For Earth Day Innovation, Businesses are Thinking About Circles | Inc.com
The “circular economy” is a big, structural change requiring a shift in mindset and investments. Instead of mining and harvesting, manufacturing materials into products, using the products and discarding them, in a linear way, we can keep using the same materials over and over in a more circular way. The first advantage is cost savings: used materials are almost certainly cheaper than virgin materials. The second is availability: waste materials are as available as the products we are finished using. We don’t have to import them from a war zone or a politically uncomfortable trading partner. The third is innovation: waste materials can solve problems in new ways.
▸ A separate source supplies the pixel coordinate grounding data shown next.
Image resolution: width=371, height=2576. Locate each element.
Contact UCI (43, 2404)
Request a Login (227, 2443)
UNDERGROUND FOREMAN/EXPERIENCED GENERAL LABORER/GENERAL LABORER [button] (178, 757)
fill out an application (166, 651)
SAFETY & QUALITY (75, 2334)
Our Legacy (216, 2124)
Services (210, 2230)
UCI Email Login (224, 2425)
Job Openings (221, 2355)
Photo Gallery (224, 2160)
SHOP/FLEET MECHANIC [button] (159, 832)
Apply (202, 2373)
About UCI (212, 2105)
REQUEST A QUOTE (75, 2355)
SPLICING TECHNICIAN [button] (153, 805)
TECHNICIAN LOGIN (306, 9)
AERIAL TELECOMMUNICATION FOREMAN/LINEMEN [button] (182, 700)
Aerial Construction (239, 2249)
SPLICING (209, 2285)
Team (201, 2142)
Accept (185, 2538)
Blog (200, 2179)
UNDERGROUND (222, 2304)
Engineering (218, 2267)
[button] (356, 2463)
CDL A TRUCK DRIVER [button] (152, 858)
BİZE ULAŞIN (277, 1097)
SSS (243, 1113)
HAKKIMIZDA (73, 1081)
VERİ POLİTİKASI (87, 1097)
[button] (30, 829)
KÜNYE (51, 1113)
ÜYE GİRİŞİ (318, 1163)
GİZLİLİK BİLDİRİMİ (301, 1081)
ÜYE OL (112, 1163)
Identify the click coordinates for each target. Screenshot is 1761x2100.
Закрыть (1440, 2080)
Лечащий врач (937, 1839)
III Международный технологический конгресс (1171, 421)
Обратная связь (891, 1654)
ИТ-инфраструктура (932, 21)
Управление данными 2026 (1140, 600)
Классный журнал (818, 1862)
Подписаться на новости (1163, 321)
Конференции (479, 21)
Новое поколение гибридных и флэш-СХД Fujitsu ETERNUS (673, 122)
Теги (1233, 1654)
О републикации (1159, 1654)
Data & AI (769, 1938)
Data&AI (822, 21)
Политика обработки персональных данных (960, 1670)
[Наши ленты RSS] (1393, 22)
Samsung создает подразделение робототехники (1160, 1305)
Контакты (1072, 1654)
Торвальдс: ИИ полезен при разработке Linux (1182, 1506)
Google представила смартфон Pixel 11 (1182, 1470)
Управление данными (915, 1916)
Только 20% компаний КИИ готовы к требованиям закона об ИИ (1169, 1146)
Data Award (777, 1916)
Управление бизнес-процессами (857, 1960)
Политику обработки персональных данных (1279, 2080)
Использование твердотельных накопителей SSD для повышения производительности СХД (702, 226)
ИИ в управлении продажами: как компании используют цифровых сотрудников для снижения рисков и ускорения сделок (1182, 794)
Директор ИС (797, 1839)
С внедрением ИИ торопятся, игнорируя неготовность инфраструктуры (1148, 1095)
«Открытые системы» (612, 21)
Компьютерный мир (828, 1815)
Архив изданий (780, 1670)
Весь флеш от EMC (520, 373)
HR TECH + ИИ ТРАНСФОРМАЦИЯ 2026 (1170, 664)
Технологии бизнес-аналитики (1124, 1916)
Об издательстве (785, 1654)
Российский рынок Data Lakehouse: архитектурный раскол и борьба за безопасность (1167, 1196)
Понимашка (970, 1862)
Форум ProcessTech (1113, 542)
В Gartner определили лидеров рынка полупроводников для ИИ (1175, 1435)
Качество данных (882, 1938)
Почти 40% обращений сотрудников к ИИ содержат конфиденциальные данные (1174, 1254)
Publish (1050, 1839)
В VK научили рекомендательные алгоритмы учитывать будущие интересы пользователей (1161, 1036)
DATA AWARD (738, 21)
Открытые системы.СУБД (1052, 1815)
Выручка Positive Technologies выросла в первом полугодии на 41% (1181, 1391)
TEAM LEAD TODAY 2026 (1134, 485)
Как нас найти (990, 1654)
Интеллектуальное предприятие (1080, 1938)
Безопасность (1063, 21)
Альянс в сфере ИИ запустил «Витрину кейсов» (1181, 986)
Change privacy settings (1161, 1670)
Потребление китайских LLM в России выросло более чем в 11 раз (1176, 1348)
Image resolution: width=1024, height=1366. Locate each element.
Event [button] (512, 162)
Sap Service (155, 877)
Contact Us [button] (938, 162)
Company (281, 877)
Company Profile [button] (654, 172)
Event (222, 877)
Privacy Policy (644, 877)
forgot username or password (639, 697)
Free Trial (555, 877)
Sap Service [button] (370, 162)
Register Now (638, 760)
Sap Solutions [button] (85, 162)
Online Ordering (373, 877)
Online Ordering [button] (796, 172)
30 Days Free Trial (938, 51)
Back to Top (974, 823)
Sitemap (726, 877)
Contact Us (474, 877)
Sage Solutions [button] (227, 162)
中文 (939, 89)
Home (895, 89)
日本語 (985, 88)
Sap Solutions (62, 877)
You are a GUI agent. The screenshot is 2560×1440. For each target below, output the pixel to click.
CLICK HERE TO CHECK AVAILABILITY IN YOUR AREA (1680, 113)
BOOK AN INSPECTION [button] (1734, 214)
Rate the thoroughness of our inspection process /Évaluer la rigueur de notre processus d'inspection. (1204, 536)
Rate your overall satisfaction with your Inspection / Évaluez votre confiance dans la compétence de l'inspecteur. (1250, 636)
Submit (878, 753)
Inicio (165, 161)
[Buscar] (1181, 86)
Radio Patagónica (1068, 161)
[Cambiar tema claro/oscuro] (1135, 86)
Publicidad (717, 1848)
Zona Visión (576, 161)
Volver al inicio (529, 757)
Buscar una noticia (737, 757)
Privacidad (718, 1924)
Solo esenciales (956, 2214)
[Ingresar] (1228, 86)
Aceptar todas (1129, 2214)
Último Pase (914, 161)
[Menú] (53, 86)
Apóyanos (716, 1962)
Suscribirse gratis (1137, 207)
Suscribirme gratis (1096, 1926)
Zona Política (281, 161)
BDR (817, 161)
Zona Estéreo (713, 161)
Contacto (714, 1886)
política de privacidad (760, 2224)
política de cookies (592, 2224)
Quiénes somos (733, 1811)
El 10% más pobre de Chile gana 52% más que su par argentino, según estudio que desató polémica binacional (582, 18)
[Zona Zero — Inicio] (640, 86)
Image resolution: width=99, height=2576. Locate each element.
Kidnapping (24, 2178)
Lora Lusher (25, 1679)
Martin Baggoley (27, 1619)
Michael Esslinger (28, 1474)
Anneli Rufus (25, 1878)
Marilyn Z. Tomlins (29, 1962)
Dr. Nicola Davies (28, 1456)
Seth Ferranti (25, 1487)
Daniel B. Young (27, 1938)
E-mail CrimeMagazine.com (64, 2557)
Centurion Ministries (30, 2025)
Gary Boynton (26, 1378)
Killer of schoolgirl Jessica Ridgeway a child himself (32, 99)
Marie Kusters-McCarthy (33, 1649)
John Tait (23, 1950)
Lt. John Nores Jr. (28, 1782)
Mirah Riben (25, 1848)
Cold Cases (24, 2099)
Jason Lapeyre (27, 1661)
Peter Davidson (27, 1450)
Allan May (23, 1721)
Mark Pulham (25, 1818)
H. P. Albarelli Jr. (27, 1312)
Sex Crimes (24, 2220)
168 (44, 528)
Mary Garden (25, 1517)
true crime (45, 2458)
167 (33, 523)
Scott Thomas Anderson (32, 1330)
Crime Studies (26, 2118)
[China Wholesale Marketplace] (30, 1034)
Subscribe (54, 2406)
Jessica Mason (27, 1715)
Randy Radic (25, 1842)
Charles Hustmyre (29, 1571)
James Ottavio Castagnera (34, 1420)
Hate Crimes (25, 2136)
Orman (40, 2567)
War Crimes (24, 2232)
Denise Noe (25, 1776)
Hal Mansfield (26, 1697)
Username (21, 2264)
Here’s an example of applying the circular economy concept to tires: scrap tire material can be used in asphalt. The improved, rubberized asphalt has been found to respond better to temperature changes, producing less potholes, and to drain rainwater better than other asphalt. Both potholes and rain accumulation can be unsafe for drivers. So old tires not only can find a new use, avoiding landfill, but they can help make driving safer.
With gas prices up and supply chains in turmoil, the decarbonization transition represents an economic opportunity reminiscent of a war effort: such a spike in demand can supercharge the economy. In fact, President Biden has invoked the Defense Production Act to jumpstart domestic mining of materials needed in batteries: lithium, nickel, cobalt, graphite and manganese. America needs EV charging stations, grid upgrades, recycling facilities, organic materials, meat substitutes: an endless list of new products and services for a decarbonized world.
A week on a small island driving a plug-in electric car past gas stations advertising $4.32 a gallon brings a pause for reflection. If energy were free, people could spend more money on food. The poverty rate would immediately decline. The island could invest in solar powered desalination plants to shore up scarce water supply. More fresh water would be good for agriculture.
The sun and wind are free and infinite. Investing in the innovation needed to deploy these sources of energy, and hydrogen and nuclear energy, makes enormous business sense. It also makes a lot of sense from the national security perspective of energy independence. What is difficult is shifting investments and government support from the entrenched fossil fuel industry into renewable energy infrastructure. Change doesn’t come easily, even when it makes this much sense.
Earth Day is in its 52nd year. It started at a time of rising consciousness about the evils of pollution, and after a massive oil spill in Santa Barbara in 1969. But this year, the buzz words are “invest,” “business” and “innovation.” Just as waste can be transformed from problem to resource, business can change from polluter to innovator.